As my presence here today might indicate, the world is becoming a smaller place, and we are becoming more aware of the implications of our business activities on other nations, and theirs on ours. Climate change is a good example of this type of challenge. But just as was the case with acid rain in the United States where one state did not have authority to regulate another state, we are facing international problems where our actions affect one another and remedial tools are not readily available.

If and when an international consensus on climate change is reached, I hope it will contain elements that will foster a culture of compliance in all nations. But until this occurs, each country must be responsible for its own emissions.

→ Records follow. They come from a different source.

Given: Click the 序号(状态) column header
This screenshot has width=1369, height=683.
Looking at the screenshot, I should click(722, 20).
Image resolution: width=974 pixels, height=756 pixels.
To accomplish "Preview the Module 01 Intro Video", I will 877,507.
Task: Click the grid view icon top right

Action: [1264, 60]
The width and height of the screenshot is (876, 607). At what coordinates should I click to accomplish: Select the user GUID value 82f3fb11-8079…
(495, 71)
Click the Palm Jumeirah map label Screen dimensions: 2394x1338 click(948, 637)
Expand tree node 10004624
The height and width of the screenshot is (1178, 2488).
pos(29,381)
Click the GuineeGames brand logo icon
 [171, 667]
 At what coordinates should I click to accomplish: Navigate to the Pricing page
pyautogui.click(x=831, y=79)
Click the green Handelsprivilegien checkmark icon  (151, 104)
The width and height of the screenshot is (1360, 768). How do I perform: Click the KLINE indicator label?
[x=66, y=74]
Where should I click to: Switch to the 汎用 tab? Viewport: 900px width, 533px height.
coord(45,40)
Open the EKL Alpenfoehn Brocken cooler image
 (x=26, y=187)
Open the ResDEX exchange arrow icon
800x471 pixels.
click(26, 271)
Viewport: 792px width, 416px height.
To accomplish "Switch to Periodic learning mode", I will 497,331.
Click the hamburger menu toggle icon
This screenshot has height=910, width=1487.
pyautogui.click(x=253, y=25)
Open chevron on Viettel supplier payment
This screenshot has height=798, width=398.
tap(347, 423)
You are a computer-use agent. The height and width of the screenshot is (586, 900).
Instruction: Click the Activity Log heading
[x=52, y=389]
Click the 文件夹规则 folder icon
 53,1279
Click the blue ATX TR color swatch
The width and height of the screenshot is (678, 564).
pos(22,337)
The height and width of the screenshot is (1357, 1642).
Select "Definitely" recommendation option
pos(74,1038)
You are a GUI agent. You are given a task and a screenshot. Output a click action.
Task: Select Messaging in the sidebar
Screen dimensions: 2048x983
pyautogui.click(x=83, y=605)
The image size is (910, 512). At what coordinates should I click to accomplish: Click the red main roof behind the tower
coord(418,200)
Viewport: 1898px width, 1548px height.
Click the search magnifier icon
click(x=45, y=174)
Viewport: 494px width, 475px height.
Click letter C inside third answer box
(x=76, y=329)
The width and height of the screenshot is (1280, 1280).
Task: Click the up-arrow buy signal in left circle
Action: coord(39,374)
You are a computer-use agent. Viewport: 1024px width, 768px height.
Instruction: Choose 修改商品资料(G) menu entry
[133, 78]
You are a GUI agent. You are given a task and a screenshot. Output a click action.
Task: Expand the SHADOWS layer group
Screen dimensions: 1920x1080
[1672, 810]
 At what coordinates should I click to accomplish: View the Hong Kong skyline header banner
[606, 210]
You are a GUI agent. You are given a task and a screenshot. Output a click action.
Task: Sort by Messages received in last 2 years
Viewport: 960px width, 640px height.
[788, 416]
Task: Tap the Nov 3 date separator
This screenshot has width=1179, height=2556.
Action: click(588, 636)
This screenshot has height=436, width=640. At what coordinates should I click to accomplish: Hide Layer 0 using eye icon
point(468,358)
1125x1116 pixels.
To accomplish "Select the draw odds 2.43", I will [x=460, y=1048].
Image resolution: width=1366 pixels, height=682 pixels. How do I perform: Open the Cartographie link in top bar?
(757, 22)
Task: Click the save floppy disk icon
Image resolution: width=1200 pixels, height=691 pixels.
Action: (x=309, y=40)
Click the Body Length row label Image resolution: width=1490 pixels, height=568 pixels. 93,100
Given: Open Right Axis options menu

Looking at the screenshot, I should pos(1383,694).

In the U.S. we are developing a variety of regulatory and market-based approaches to address climate. For example, I recently signed a draft regulation that would establish standards for sequestering carbon dioxide captured from coal fired power plants. And while we don’t yet have the technology to capture carbon dioxide from power plants, when we have that technology, we’ll be ready to ensure that when that carbon dioxide is injected into the ground, it isn’t endangering our drinking water supplies.

As for harnessing the market, we are investing in an array of industry partnerships, relying on voluntary measures to reduce greenhouse gas emissions in cost-effective ways. Over the past 6 years, these programs have prevented an estimated 500 million metric tons of greenhouse gas emissions. That is equivalent to taking 335 million cars off the road, more than all the vehicles in the United States.

We are also working with other countries to develop voluntary approaches to address carbon dioxide. The Methane to Markets program is a good example of these efforts.

In 2004, the U.S. and 13 other countries launched the Methane to Markets Partnership. This partnership targets four methane-producing sectors – Landfills, Coal Mines, Oil and Gas systems and Agricultural Manure Management. The partnership has been a big success and today, Methane to Markets includes 27 partner governments across the globe – from Argentina to Vietnam – and over 800 private sector partners and other non-governmental organizations. The Methane to Markets Partnership is a voluntary initiative and we invite Israel to join the partnership and explore opportunities for methane capture and use within your borders.

If we are to truly achieve a balance between environmental protection and economic growth, businesses must play a responsible role in the process. Governments will need to develop enforcement regimes that are fair and firm, creating a culture of compliance.

At the same time, governments must be willing to consider all approaches for controlling pollution, including approaches that adopt market principles and allow businesses to exercise business judgments in meeting environmental goals.

This flexibility will lead to better compliance and spark companies to see business advantages to going beyond compliance. When companies go beyond compliance, the environment, the economy, and the consumer benefit.

Utilizing the market as a partner in environmental protection, just makes sense.

And finally, both governments and businesses must be aware that the work of environmental protection is never really finished. As scientific understanding continues to expand – and it will – governments and businesses must be willing to adjust to continue pursing both increased environmental protection and enhanced economic growth.

Thank you again for having me. I hope that my remarks have been useful to you in your thinking about the role of business in environmental protection.

And I look forward to taking your questions.